E essa guitarra afinada como bandolim, onde se tocava muito chorinhos, muito música clássica, muito Frevo — que foi a influência ali do Frevo Vassourinhas chegando em Salvador — e desenvolveu-se uma estética, uma linguagem de guitarra muito importante que acabou sendo responsável pela criação e manutenção do trio elétrico que durante muito tempo foi instrumental.
Ela foi muito importante até meados dos anos 80 até, de alguma forma, sumir e desaparecer ali. Quando os BaianaSystem começa, o nome vem disso, da guitarra baiana com o Sound System — essas outras influências que não só aquela coisa tão tradicional do trio com distorção ou com ela mais aguda (o som das cornetas).
Começamos então a compor pensando na ideia de um Sound System jamaicano com muitas bases, onde a guitarra estabelece um diálogo ali com a voz. Tenho muita influência da música angolana, como a gente falou, da música de Cabo Verde, da música do Congo, da Nigéria, e como essas guitarras são construídas ali.
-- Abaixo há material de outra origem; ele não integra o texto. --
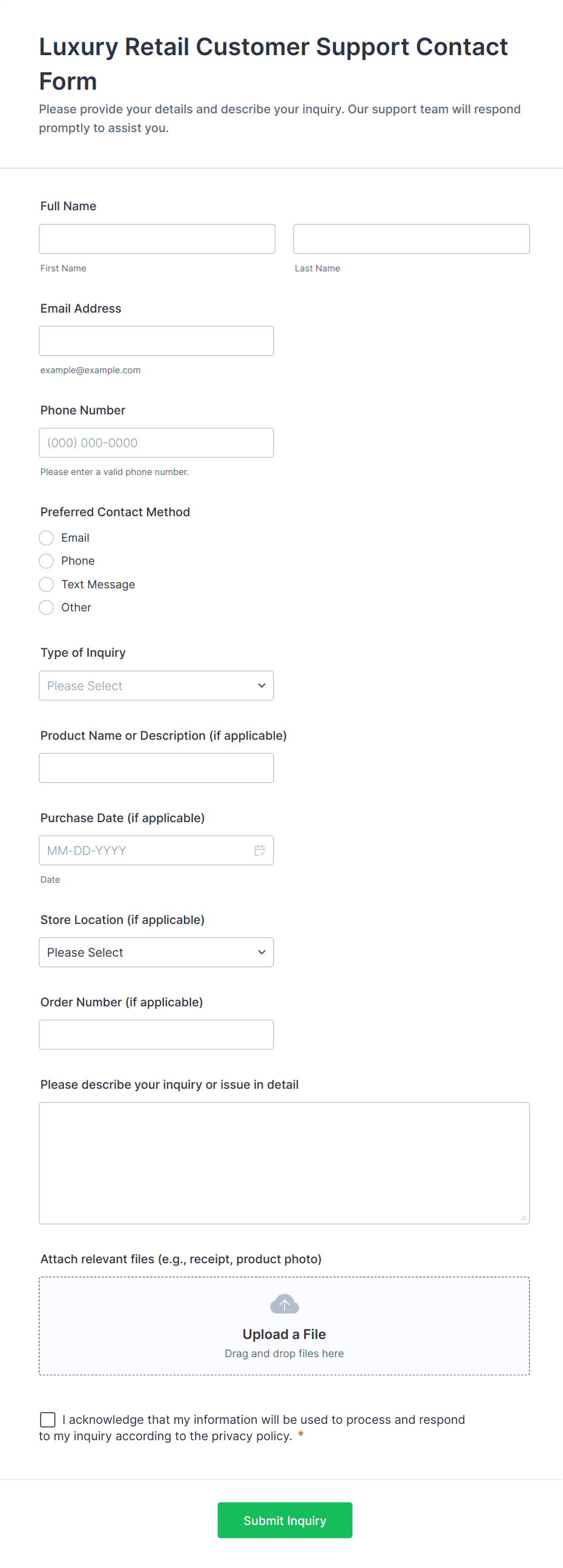563x1568 pixels.
Task: Click the Purchase Date MM-DD-YYYY field
Action: pos(146,851)
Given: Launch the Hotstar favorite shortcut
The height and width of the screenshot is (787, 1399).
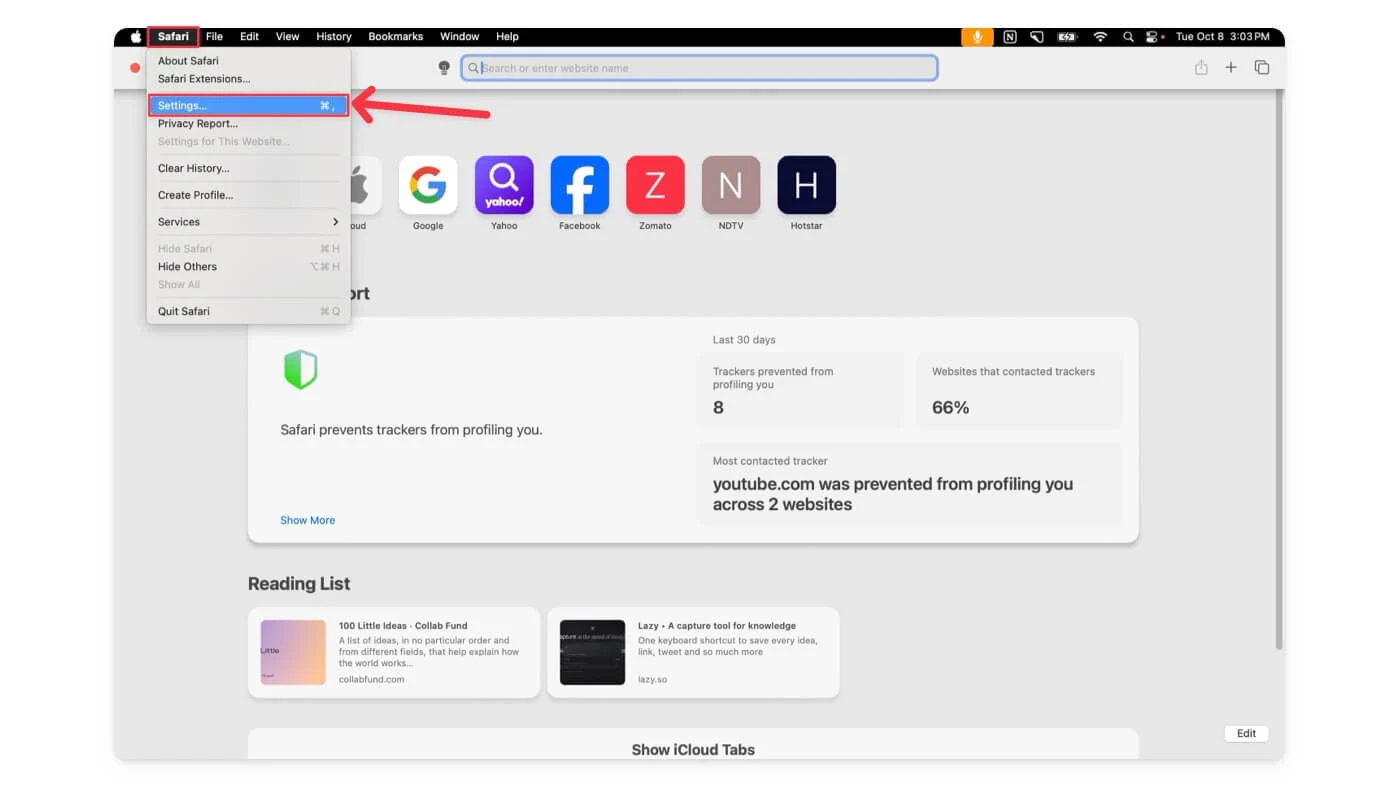Looking at the screenshot, I should [806, 186].
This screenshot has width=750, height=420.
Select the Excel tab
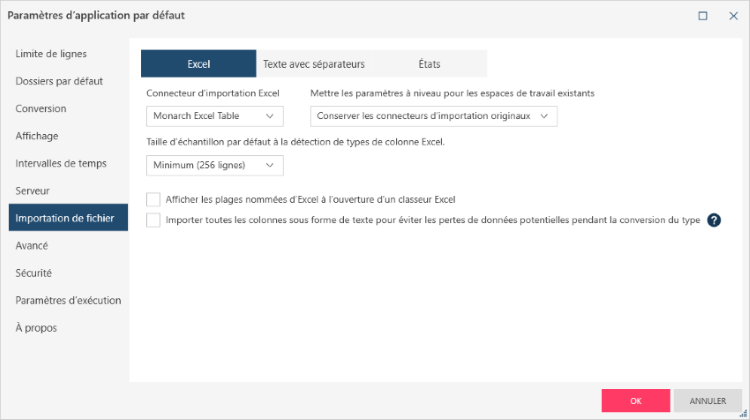198,64
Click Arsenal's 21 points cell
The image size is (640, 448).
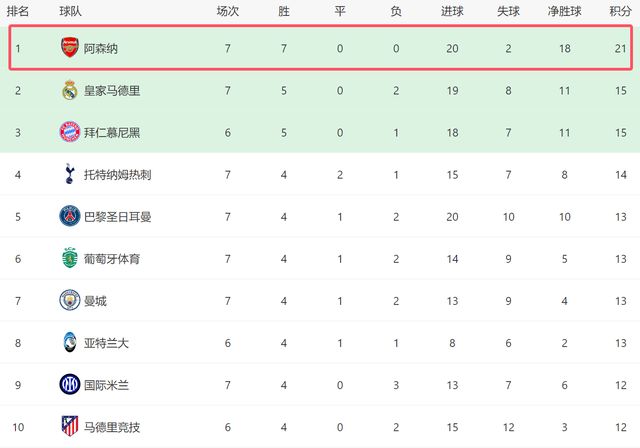tap(620, 48)
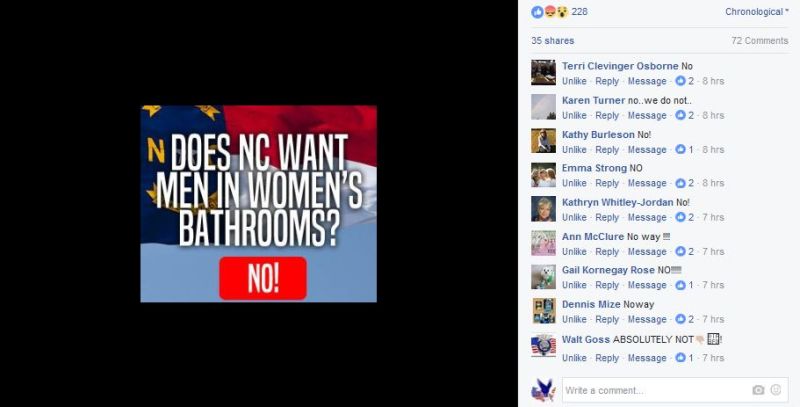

Então, naturalmente, começo a usar ela tocada muitas vezes de mão, ali como uma chula, com ela mais limpa, sem tanta distorção, e isso ajuda a criar ali uma sonoridade do BaianaSystem nesse diálogo com a voz e nesse papel da guitarra, pensando no futuro, pensando que pode estar incorporada nesse esse papel que o instrumento tem que é, justamente, ser um veículo de condução de ideias e de emoções.

Queres falar um bocadinho sobre os concertos em Portugal? O que é que podemos esperar?
Dessa vez são três shows e é, talvez, o lugar da turnê toda em que a gente se sinta mais em casa pela língua e pela aproximação. Vamos ter participação de Dino D’Santiago e de Titica, uma cantora angolana residente em Lisboa e que tem também essa ligação ao kuduro. A Titica tem uma parceria com a gente desde 2017, quando a gente fez a faixa “Capim Guiné”, e ela teve no Brasil e cantou no “Rock in Rio” com a gente. Então, vamos ter essa sorte de poder estar com eles em Portugal, mostrando “O Mundo Dá Voltas.”
Esperamos que neste momento importante mundialmente, “O Mundo dá voltas” consiga reforçar a conexão entre Brasil e Portugal. Que as mensagens — por tudo o que a gente falou, das letras, das músicas — e que a presença de Dino D’Santiago, de Russo [Passapusso] e de Titica tragam uma nova conexão com Portugal.